Except when you read through it, he's not. The two brothers from Forest Gate have popped up again. Apparently those horrible armed bullies from SO19 said rude things to them. The way it is reported would suggest they were deliberately targeted by them. Until you read at the end it was because there was a report that a firearm had been seen and two imitation firearms were recovered. The SO19 officers it would seem didn't even know it was the two brothers until they were already stopped.

And then there's the bit which really made me question why the Guardian reported this at all, let alone across the front page. They aren't making a complaint. This is quite crucial! The Guardian completely fails to address the question why. Why aren't they complaining? They've got the lawyer, the public profile, any complaint they make will be properly addressed, trust me (instant referral to IPCC methinks! Can't see me or the duty officer trying to deal with this locally). To me, there's something missing.

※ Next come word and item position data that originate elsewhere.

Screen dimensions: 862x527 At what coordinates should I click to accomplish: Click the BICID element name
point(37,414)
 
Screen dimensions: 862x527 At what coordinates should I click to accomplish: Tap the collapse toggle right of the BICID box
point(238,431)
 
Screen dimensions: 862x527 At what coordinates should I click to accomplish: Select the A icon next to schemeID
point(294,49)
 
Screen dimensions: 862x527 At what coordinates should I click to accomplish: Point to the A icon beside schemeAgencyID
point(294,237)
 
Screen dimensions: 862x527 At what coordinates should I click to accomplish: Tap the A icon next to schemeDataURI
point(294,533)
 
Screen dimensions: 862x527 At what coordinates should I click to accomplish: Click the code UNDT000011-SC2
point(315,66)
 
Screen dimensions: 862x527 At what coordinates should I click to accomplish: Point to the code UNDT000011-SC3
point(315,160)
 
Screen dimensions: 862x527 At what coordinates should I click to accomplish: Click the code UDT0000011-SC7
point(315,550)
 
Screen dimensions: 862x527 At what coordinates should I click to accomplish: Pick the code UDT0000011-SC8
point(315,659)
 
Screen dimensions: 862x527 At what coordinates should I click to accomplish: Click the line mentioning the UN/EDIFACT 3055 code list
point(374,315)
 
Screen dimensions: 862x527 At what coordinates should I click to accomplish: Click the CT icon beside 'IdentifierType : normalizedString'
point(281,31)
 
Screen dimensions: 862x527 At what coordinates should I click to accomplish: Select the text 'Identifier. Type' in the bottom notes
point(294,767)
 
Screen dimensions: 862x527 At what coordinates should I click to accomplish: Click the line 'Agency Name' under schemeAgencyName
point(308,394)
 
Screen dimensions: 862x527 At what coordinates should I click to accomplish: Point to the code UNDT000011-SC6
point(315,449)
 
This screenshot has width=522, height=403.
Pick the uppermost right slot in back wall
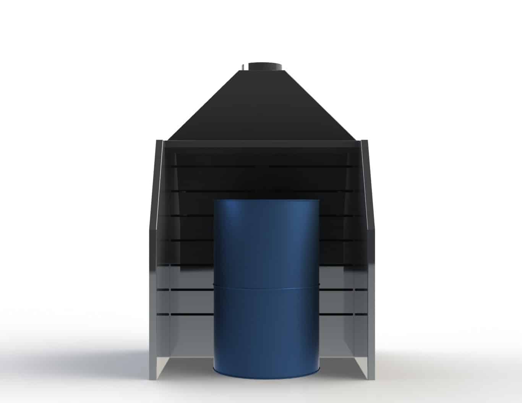310,167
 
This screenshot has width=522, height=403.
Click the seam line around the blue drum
266,286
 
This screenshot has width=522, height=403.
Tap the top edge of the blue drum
266,200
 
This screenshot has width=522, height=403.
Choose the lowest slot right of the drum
336,314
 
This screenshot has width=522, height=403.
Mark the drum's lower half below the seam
266,329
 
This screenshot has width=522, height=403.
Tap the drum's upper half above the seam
266,241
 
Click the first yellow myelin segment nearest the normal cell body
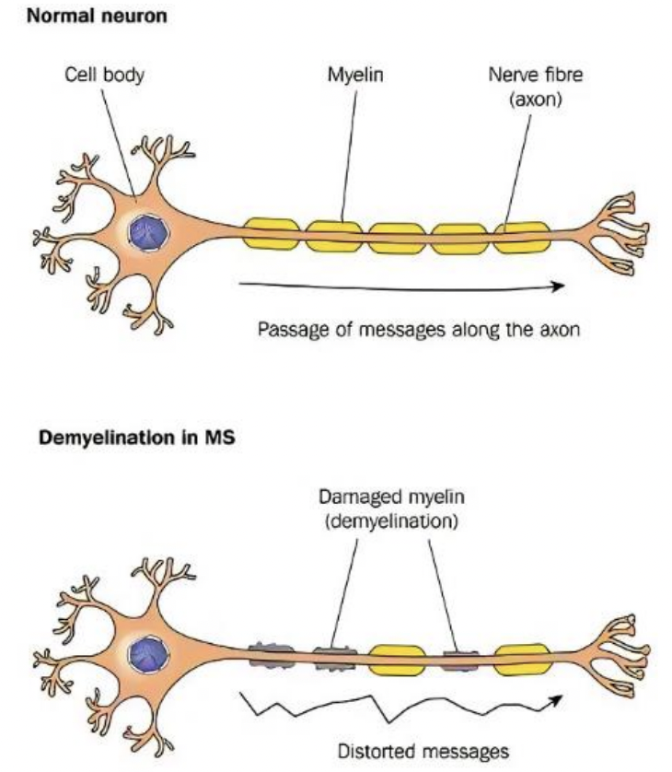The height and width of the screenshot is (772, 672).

I wonder how much their lawyer charged the two brothers (on legal aid?) an awful lot of money to write a snooty letter to the commissioner saying how armed officers are "flagrantly and flamboyantly endangering the citizens of london".

Whatever. I'd like this lawyer to spend a shift away from her million pound house (well, its got to be hasn't it) in a nice neighbourhood with regular let alone armed police, as she clearly has got no idea, or is breathtakingly arrogant.

Only the Telegraph mentioned the officer fighting for her life after being run over by a suspect trying to escape. Best wishes to DC Corbett.

I've got to admit, I normally find the guardian a touch more reliable than the others, but this article has got me questioning what agenda they've got.